Dynflow / dynflow

DYNamic workFLOW orchestration engine
http://dynflow.github.io
MIT License
121 stars 44 forks source link

Fix undefined method wait for nil:NilClass #412

Closed carlospeon closed 2 years ago

carlospeon commented 2 years ago

NoMethodError: undefined method `wait' for nil:NilClass


/opt/theforeman/tfm/root/usr/share/gems/gems/dynflow-1.4.8/lib/dynflow/throttle_limiter.rb:71:in `block (2 levels) in handle_plans'
/opt/theforeman/tfm/root/usr/share/gems/gems/dynflow-1.4.8/lib/dynflow/throttle_limiter.rb:69:in `tap'
/opt/theforeman/tfm/root/usr/share/gems/gems/dynflow-1.4.8/lib/dynflow/throttle_limiter.rb:69:in `block in handle_plans'
/opt/theforeman/tfm/root/usr/share/gems/gems/dynflow-1.4.8/lib/dynflow/throttle_limiter.rb:68:in `map'
/opt/theforeman/tfm/root/usr/share/gems/gems/dynflow-1.4.8/lib/dynflow/throttle_limiter.rb:68:in `handle_plans'
/opt/theforeman/tfm/root/usr/share/gems/gems/dynflow-1.4.8/lib/dynflow/actor.rb:13:in `on_message'
...
adamruzicka commented 2 years ago

The fix seems reasonable. Do you have steps for reproducing the issue?

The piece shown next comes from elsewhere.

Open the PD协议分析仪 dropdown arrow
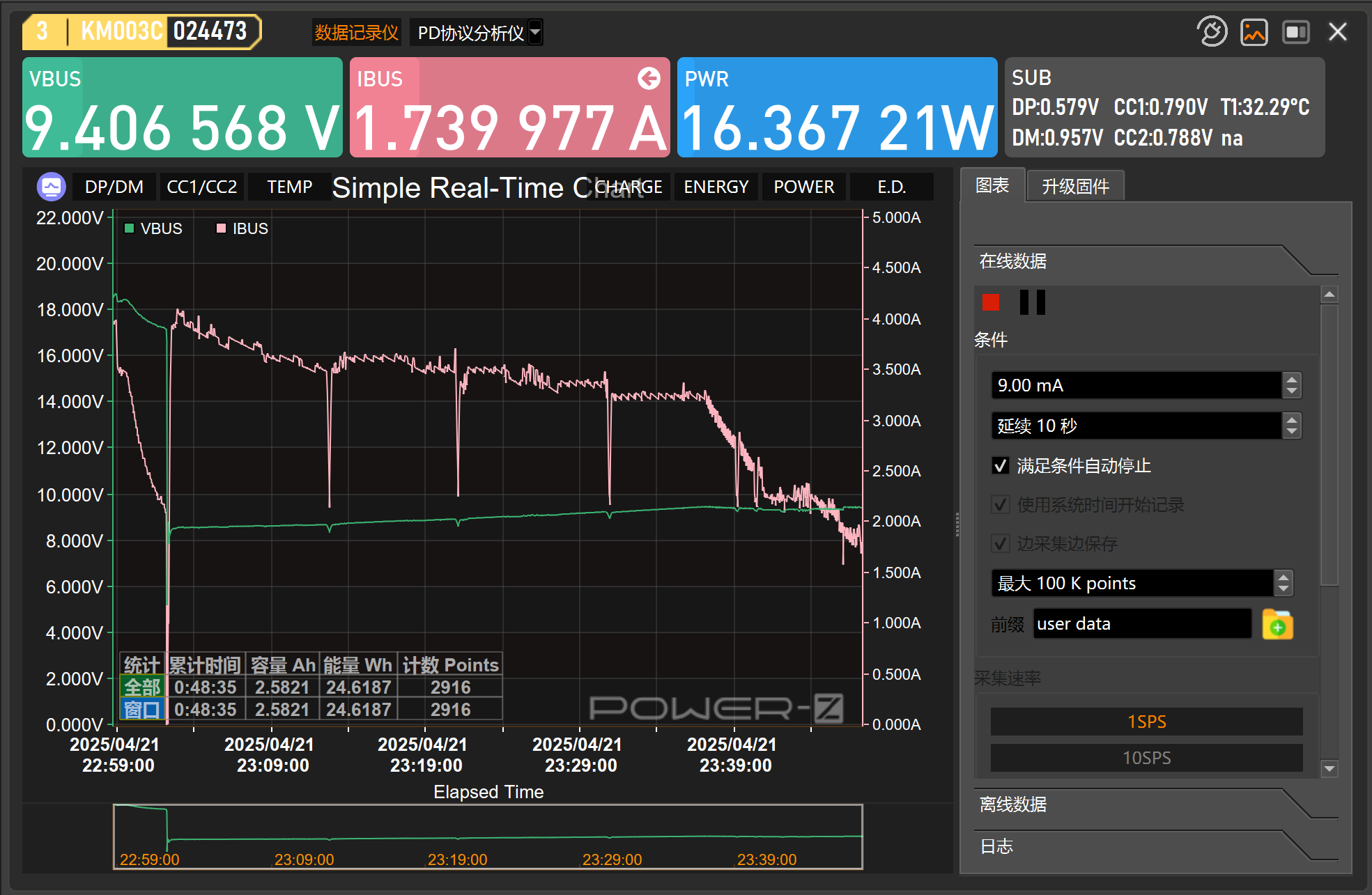This screenshot has height=895, width=1372. click(x=535, y=32)
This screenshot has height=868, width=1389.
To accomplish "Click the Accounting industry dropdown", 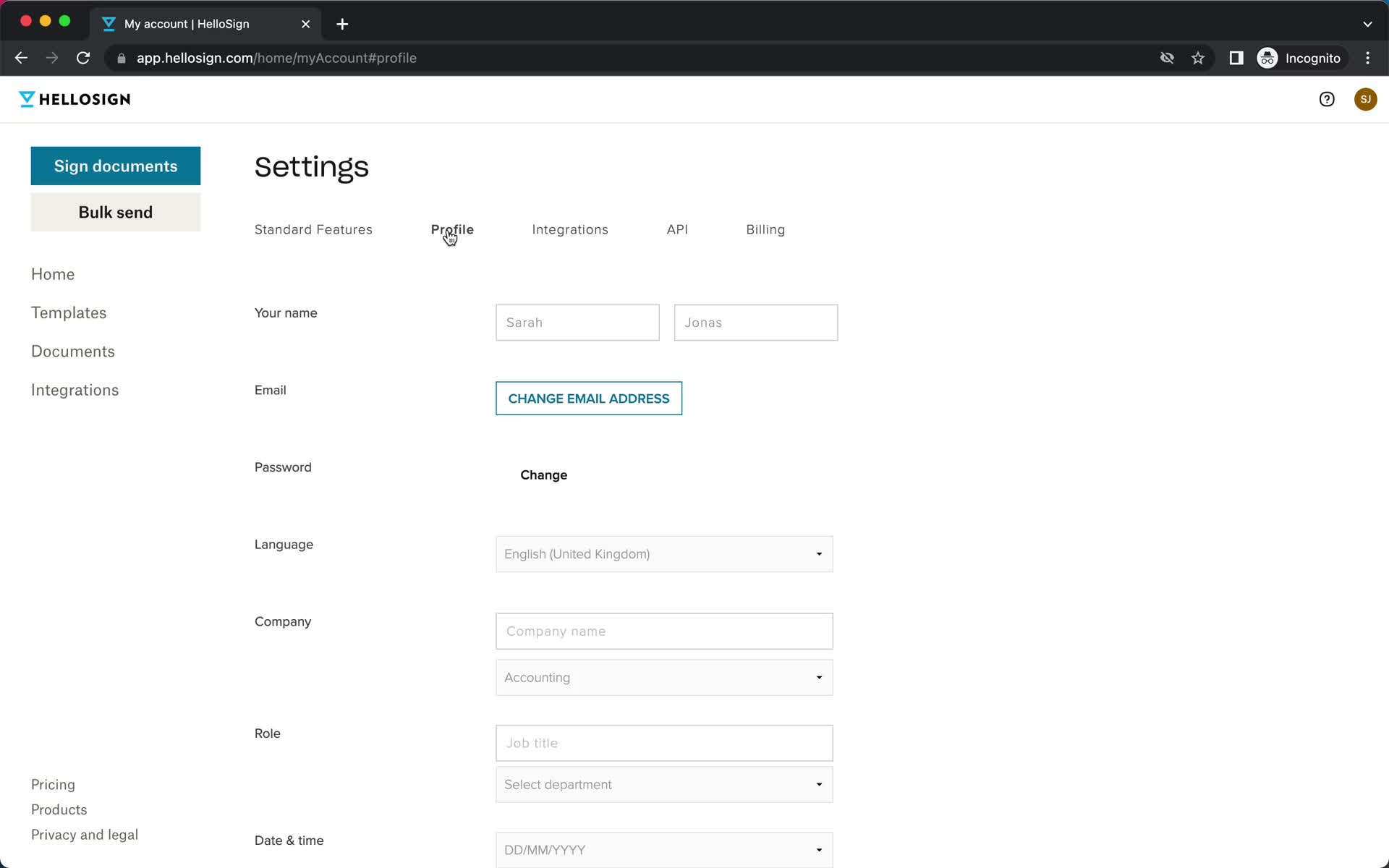I will point(665,677).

carlospeon commented 2 years ago

The fix seems reasonable. Do you have steps for reproducing the issue?

Yes, but using RH Satellite: running ansible roles over inventories with more than 100 hosts. The main task fails with this error while planning subtasks for each host. It is weird, usually fails on subtask 101, but sometimes it can reach 201, 301 and so on (maybe not related with dynflow).

Regards, Carlos.

adamruzicka commented 2 years ago

Interesting. What are the parameters of the job? Do you set a concurrency limit or time span when applying the roles?

carlospeon commented 2 years ago

Hope this helps:

Action:

Actions::RemoteExecution::RunHostsJob

Input:

{"job_invocation"=>
  {"id"=>1554,
   "name"=>"Ansible Playbook",
   "description"=>"Run Inditex Ansible roles"},
 "concurrency_control"=>{"level"=>{"tickets"=>5, "free"=>5, "meta"=>{}}},
 "job_category"=>"Ansible Playbook",
 "job_invocation_id"=>1554,
 "current_request_id"=>nil,
 "current_timezone"=>"Europe/Madrid",
 "current_user_id"=>6,
 "current_organization_id"=>3,
 "current_location_id"=>nil}

Output:

{"host_count"=>320,
 "planned_count"=>100,
 "cancelled_count"=>0,
 "total_count"=>100,
 "failed_count"=>0,
 "pending_count"=>100,
 "success_count"=>0}

Exception:

NoMethodError: undefined method `wait' for nil:NilClass
adamruzicka commented 2 years ago

I'm still failing to reproduce this. Where do you see the error? What is the status of the parent task?

carlospeon commented 2 years ago

Hello:

The parent task status is "failed" with the error NoMethodError: undefined method `wait' for nil:NilClass.

The child tasks that were planned finish "ok" (or failed as appropriate depending on the execution of ansible). the child tasks that could not be planned (before the main task finished in failed state) are in "N/A" status.

Once I've applied this fix all child tasks are planned right and no error can be seen on dynflow console. But... approximately the same number or child tasks finish in a "ok" (or failed) status. The other child tasks remain in "planned" status forever, and the parent task is in "running" status (forever too).

So I guess I'm just hitting just the surface of the issue.

adamruzicka commented 2 years ago

Yes, I expected something like that. The root issue stems from the parent task finishing before its children. As far as I can tell, this fix only addresses the consequences of it

carlospeon commented 2 years ago

Hello,

Solved root cause with a dedicated worker for remote_execution queue.

Regards, Carlos.